Over 40% of Japanese companies the government recognizes as possessing sensitive technology linked to security are considering, or have already started, shifting their manufacturing bases and sources of parts supplies from China in a bid to diversify their supply chains, a Kyodo News survey found Tuesday.

The move to reduce their reliance on Beijing and mitigate security risks comes in response to rising U.S.-China competition over technological supremacy and concerns about potential concentration of medical production in China amid a shortage of medical supplies propelled by the novel coronavirus pandemic.

Forty-two companies, or 44%, of 96 respondents said they have diversified or are considering diversifying their supply chains by moving to India and Southeast Asian countries, according to the survey.

Kyodo recently surveyed some 150 major listed companies, of which 96 responded. The respondents include Canon Inc., Toyota Motor Corp., KDDI Corp., NEC Corp., Kobe Steel Ltd. and Mitsubishi Heavy Industries Ltd.

Only three respondents said they have or will downsize operations or withdraw from China, signaling the importance of the world’s second-largest economy to many Japanese companies.

 

 

Arm Nigerian Christians. What choice does anyone have?:

Bishop Chikwe, the auxiliary bishop of Owerri archdiocese, was kidnapped by unidentified gunmen on the evening of Sunday, Dec. 27, in Owerri, the capital of Imo State in southeastern Nigeria.

The website of the Nigerian newspaper The Sun reported that the bishop was kidnapped “alongside his driver in his official car” and that the vehicle “was later returned to Assumpta roundabout, while the occupants were believed to have been taken to an unknown destination.”

Archbishop Obinna told Vatican News Dec. 29 that the 53-year-old bishop was kidnapped as he was returning from a visit to his residence.

“Kidnapping has, of course, been going on in Nigeria, in different parts of Nigeria. That it has happened to my auxiliary bishop shows that the security situation in Nigeria is very bad,” he said.


 

At some point, countries will have to face others and justify their actions.

Some actions may be lamentable but necessary while some may be wholly benign. Others are unconscionable and ultimately disastrous.
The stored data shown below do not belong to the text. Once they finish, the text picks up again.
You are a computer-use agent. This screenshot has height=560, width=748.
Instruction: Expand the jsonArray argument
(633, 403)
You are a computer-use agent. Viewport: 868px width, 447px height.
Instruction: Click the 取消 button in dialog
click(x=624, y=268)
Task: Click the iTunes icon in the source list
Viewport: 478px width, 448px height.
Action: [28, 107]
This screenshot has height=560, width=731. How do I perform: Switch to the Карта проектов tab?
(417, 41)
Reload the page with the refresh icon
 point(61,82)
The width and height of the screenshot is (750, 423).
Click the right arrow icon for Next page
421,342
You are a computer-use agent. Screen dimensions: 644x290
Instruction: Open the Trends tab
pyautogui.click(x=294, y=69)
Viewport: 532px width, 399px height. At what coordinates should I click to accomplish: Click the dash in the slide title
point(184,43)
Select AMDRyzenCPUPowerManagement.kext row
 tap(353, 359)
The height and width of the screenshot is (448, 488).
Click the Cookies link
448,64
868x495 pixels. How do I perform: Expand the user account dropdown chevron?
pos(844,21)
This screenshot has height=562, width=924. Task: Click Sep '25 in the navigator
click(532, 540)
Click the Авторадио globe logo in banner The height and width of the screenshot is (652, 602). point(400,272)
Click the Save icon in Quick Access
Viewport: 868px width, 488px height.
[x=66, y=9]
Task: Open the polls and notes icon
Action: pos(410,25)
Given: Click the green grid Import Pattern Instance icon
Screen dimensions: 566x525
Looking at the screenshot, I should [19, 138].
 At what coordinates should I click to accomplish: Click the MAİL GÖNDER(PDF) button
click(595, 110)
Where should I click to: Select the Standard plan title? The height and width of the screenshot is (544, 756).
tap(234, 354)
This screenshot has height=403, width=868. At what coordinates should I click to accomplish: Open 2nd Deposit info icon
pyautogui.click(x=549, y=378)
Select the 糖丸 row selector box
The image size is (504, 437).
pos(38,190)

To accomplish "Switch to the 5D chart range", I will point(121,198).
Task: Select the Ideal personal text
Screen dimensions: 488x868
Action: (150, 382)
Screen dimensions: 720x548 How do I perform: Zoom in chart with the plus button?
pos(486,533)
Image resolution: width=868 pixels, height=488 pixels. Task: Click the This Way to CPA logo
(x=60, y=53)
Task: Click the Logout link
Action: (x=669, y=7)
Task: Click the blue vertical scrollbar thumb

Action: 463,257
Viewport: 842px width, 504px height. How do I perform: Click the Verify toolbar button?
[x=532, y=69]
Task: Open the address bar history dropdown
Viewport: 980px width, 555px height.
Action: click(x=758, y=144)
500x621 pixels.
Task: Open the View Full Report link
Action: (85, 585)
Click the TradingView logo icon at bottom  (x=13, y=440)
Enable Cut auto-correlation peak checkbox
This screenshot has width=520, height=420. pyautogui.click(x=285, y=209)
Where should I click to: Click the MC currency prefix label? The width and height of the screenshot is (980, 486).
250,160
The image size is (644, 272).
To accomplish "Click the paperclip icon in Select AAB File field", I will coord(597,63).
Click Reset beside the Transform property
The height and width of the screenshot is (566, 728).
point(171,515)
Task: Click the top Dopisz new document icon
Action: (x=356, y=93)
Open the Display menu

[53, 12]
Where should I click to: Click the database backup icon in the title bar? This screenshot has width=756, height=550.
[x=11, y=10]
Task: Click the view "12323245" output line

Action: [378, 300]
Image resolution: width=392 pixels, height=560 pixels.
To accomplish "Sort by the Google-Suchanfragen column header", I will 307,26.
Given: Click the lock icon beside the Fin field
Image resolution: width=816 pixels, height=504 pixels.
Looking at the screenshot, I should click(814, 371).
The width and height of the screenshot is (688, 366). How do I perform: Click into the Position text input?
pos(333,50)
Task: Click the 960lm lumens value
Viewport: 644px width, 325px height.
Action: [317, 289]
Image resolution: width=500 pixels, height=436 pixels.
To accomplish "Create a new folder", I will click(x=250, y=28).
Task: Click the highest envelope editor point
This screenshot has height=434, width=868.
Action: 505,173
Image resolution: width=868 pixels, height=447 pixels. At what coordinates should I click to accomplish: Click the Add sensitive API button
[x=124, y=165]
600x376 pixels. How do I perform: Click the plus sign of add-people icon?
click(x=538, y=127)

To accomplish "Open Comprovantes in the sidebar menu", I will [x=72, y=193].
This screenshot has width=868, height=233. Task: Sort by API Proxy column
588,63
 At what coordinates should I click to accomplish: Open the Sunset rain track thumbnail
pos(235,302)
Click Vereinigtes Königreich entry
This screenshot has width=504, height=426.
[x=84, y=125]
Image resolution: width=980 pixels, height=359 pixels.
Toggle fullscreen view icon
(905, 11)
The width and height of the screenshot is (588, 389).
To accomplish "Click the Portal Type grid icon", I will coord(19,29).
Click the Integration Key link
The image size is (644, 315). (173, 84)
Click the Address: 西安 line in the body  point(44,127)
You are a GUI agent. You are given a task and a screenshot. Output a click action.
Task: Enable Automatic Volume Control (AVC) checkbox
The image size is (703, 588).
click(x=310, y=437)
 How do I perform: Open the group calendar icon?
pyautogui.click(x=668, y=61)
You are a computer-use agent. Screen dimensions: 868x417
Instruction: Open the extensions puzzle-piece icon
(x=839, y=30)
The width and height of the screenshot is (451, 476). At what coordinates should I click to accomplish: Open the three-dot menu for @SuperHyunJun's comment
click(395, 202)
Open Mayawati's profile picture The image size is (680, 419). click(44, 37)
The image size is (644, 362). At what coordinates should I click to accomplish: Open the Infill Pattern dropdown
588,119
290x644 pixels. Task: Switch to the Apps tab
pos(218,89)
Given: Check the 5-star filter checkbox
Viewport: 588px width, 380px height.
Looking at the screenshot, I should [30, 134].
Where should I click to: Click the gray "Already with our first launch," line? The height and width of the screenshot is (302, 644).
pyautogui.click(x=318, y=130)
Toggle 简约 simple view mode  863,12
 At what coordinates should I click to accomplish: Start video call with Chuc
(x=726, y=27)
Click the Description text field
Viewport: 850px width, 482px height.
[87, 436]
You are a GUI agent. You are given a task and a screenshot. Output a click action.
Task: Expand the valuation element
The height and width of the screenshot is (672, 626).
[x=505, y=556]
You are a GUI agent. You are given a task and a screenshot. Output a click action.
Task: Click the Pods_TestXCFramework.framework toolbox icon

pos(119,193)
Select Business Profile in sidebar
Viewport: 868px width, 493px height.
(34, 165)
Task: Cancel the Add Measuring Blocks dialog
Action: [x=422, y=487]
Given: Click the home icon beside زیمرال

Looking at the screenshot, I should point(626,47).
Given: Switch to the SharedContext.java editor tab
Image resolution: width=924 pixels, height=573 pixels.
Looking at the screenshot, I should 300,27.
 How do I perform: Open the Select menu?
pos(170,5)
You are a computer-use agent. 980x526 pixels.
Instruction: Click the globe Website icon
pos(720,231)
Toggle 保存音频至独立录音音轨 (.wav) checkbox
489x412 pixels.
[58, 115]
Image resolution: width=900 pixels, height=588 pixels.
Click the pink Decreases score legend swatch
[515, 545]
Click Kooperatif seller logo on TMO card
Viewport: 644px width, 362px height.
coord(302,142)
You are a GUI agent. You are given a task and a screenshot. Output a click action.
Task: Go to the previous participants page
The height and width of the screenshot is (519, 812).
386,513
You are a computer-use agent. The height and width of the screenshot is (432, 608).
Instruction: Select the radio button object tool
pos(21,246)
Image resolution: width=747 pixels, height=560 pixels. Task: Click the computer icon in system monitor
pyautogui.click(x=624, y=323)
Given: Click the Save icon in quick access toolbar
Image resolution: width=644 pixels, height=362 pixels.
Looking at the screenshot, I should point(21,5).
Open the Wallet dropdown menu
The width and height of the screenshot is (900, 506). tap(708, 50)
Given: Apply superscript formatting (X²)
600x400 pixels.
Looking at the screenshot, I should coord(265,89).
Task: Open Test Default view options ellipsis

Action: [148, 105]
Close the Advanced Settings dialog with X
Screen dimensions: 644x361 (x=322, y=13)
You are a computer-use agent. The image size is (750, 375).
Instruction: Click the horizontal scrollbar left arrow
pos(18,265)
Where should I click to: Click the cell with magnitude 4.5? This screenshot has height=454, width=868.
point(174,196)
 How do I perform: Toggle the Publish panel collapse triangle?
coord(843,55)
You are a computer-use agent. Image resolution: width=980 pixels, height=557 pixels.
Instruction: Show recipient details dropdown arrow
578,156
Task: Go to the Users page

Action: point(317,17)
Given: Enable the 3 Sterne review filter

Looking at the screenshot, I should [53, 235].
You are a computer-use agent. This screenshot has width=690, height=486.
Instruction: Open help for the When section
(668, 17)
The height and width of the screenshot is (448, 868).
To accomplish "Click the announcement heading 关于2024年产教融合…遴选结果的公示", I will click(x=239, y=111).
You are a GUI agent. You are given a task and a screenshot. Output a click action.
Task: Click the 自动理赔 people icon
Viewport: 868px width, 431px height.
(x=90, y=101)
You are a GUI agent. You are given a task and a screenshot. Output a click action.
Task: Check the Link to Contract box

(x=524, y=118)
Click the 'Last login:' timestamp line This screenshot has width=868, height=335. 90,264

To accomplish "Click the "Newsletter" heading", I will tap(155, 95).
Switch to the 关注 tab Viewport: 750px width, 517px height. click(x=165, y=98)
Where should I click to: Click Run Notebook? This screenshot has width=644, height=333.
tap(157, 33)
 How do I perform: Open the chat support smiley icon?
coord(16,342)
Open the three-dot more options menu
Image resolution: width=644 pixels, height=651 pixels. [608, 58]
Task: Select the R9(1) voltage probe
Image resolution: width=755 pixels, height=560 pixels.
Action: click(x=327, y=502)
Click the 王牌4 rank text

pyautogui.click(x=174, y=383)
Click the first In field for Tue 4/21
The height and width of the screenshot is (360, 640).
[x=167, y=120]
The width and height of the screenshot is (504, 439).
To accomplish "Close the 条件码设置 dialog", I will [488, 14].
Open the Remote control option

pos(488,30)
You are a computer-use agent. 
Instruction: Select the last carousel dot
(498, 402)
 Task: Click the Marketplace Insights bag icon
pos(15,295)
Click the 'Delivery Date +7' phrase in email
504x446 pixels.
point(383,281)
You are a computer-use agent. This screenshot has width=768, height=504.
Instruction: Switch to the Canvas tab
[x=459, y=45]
This will be no different:

According to a November 2020 survey carried by independent pollster Giacobbe & Asociados, 60% of Argentinians opposed the law, while only 26.7% were in favor. But the law, one of the most permissive in the world and with no parallel in the region, was strongly supported by the media, TV personalities, and influencers.

“This law that has been voted will further deepen the divisions in our country”, said the Bishops‘ statement. “We deeply regret the remoteness of the leadership from the people’s feelings, which has been expressed in various ways in favor of life throughout our country.” Argentina saw indeed the largest pro-life peaceful marches in its history, but were mostly ignored by the local press.